"Baiklah, saya akan beri sesuai yang kamu mau itu," putus Soraya setelah sempat beberapa saat berpikir.
Dalam hati, Shema tentu bahagia bukan main. Uang lima belas miliar sebentar lagi akan menjadi miliknya, meski dengan cara menukarkannya dengan sang kekasih. Sudah dibilang bukan, kalau Shema lebih menyukai uang dibanding pacar.
Memang sih, kalau dipikir-pikir secara panjang, jika Shema nantinya menikah dengan Denan, tentu tidak hanya lima belas miliar saja yang ia punya. Uang sampai triliunan, dan aset di mana-mana pasti akan Shema dapatkan. Tapi kan itu tidak mungkin. Seperti yang Soraya tadi bilang, bahwa Shema tidak pantas berhubungan dengan Denan. Jadi, sampai kapan pun Shema tidak akan pernah bisa menikah dengan laki-laki yang sebentar lagi jadi mantan pacar.
Shema tersenyum menatap Soraya yang wajahnya setia menampilkan raut permusuhan. "Kapan saya akan mendapatkannya, Nyonya?"
Soraya mendengkus sembari melengos. Gadis di hadapannya ini sungguh tidak sabaran sekali rupanya. "Setelah ini sekretaris saya yang akan mengurusnya. Kamu bicarakan saja dengan dia."
Senyum di wajah Shema semakin lebar. Bayangan uang lima belas miliar semakin menari-nari di otaknya. Shema berpikir, kira-kira uang sebanyak itu mau ia apakan ya?
"Tapi kamu harus menepati janjimu untuk meninggalkan anak saya sejauh mungkin. Putuskan hubungan dengannya, dan jangan beritahu tentang kesepakatan kita ini," ujar Soraya. "Jika kamu melanggar, saya tidak akan segan-segan membuat perhitungan denganmu, juga keluargamu."
Keluarga? Shema bahkan lupa arti keluarga itu seperti apa. Ia masa bodo dengan ancaman dari Soraya itu, yang terpenting kan ia dapat uang, lalu pergi menghilang dari pandangan Denan. Beres kan?
"Saya bukan orang yang suka ingkar janji, Nyonya," balas Shema.
"Saya pegang kata-kata kamu," kata Soraya, lalu setelahnya menyuruh seorang wanita berpakaian serba hitam untuk mendekat, dengan kode melambaikan tangan.
Shema melihat gerak-gerik itu, termasuk ketika seorang wanita yang ia taksir berusia tiga puluhan mendekat ke arah Soraya. Sedari tadi Shema melihat wanita itu duduk di kursi yang agak jauh darinya, dan Soraya. Shema tebak sih, wanita itu pasti orangnya Soraya.
Soraya bangkit dari duduknya, lalu membisikkan sesuatu pada wanita yang dipanggilnya tadi. Setelah itu, ia menoleh pada Shema sekali lagi. "Ini sekretaris saya yang akan mengurus kesepakatan kita tadi."
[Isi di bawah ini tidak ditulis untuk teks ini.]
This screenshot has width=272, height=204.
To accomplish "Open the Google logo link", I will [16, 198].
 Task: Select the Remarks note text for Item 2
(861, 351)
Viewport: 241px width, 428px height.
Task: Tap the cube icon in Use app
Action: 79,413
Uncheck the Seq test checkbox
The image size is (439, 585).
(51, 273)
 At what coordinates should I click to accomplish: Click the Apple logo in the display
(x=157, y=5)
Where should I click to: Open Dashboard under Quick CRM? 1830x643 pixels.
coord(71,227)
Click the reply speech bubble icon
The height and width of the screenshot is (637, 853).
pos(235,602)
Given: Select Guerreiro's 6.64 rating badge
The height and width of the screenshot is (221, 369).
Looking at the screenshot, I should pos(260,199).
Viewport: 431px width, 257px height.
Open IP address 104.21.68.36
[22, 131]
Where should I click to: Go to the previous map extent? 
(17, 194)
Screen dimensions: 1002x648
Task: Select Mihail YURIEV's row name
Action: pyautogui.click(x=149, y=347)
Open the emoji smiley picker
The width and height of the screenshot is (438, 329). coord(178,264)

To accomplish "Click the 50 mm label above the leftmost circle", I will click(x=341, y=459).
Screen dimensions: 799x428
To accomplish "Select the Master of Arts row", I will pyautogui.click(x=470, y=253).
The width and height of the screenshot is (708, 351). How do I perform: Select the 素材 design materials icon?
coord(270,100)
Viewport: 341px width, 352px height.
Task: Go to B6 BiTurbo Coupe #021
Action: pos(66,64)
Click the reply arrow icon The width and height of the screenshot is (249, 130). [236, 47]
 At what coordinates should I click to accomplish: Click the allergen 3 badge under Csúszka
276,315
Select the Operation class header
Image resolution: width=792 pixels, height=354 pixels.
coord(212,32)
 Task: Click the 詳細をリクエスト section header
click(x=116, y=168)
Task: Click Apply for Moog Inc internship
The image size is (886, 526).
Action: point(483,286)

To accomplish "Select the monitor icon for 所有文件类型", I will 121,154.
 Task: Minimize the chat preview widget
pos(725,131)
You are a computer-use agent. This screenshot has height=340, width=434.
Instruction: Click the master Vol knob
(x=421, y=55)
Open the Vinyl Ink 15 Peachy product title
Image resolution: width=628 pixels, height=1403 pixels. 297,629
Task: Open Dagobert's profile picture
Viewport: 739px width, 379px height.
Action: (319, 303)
Selanjutnya Soraya pergi tanpa mengucapkan salam perpisahan pada Shema. Kini giliran sekretaris Soraya yang duduk di depan Shema.
"Salam. Perkenalkan saya Adisti, sekretaris ibu Soraya."
"Kayaknya saya tidak perlu mengenalkan diri ya, karena Anda pasti sudah tau siapa saya. Majikan Anda kan sudah ngorek-ngorek informasi tentang saya, bukan tidak mungkin kalau Anda juga tau tentang saya," kata Shema.
Adisti tak menjawab, sebaliknya ia menyodorkan sebuah map kepada Shema. "Kamu tanda tangani dokumen kesepakatan ini."
Kesal karena tadi merasa tidak ditanggapi, Shema menerima map itu dengan ogah-ogahan. "Saya mau baca dulu boleh kan? Takutnya saya dijebak."
"Silakan."
Datar sekali sekretaris Soraya ini, Shema jadi merasa bosan. Untung tadi waktu membuat kesepakatan Shema langsung berhadapan dengan Soraya, jadi ia merasa mempunyai lawan yang sepadan.
Lupakan tentang sekretaris Soraya. Kini Shema fokus membaca isi dokumen kesepakatan yang diajukan oleh Soraya. Mencoba memahami poin demi poin agar ke depannya ia tidak dirugikan.